### TRY IT
Restate word for word the lines that run from the one containing "The image size is (1266, 795)." to the last line of the data, both ends included.

Items from a data source

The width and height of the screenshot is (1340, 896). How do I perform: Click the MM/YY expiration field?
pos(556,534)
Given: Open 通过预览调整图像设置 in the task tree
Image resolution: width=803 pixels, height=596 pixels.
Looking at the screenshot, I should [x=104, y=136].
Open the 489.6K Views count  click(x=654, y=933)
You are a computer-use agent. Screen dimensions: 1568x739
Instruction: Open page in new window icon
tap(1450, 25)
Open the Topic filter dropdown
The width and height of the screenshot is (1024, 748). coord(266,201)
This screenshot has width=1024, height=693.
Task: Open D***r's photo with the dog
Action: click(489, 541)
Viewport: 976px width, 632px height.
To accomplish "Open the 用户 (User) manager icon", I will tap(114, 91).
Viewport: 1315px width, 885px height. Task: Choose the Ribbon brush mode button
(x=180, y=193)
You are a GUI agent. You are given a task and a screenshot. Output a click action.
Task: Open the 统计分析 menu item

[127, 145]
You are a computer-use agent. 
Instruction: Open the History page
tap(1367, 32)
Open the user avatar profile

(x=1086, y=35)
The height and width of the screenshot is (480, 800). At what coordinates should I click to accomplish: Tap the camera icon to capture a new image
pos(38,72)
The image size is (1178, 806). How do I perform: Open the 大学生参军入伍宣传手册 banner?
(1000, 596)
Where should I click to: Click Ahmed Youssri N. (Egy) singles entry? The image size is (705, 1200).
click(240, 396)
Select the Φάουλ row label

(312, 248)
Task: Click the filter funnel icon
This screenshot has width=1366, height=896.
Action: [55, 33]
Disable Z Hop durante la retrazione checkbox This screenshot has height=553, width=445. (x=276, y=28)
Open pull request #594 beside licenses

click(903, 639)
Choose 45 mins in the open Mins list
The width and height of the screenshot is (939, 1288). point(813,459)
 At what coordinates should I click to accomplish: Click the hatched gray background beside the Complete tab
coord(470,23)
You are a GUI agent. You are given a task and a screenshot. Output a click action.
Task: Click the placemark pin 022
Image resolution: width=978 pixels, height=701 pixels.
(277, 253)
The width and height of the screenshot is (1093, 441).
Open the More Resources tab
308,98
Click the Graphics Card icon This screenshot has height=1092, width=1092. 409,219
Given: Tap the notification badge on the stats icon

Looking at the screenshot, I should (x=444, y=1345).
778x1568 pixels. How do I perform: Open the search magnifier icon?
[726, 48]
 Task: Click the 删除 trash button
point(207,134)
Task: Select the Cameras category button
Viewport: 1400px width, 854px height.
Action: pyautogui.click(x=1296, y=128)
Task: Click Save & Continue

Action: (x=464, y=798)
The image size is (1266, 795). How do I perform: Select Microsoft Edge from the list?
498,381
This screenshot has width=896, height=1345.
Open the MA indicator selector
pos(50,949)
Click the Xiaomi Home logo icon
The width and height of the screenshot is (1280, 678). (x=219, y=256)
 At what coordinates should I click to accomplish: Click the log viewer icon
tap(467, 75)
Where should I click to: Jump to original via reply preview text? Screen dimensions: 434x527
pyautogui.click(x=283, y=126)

### ANSWER TO THE PROBLEM
The image size is (1266, 795). How do I perform: Select Microsoft Edge from the list?
498,381
This screenshot has width=896, height=1345.
Open the MA indicator selector
pos(50,949)
Click the Xiaomi Home logo icon
The width and height of the screenshot is (1280, 678). (x=219, y=256)
 At what coordinates should I click to accomplish: Click the log viewer icon
tap(467, 75)
Where should I click to: Jump to original via reply preview text? Screen dimensions: 434x527
pyautogui.click(x=283, y=126)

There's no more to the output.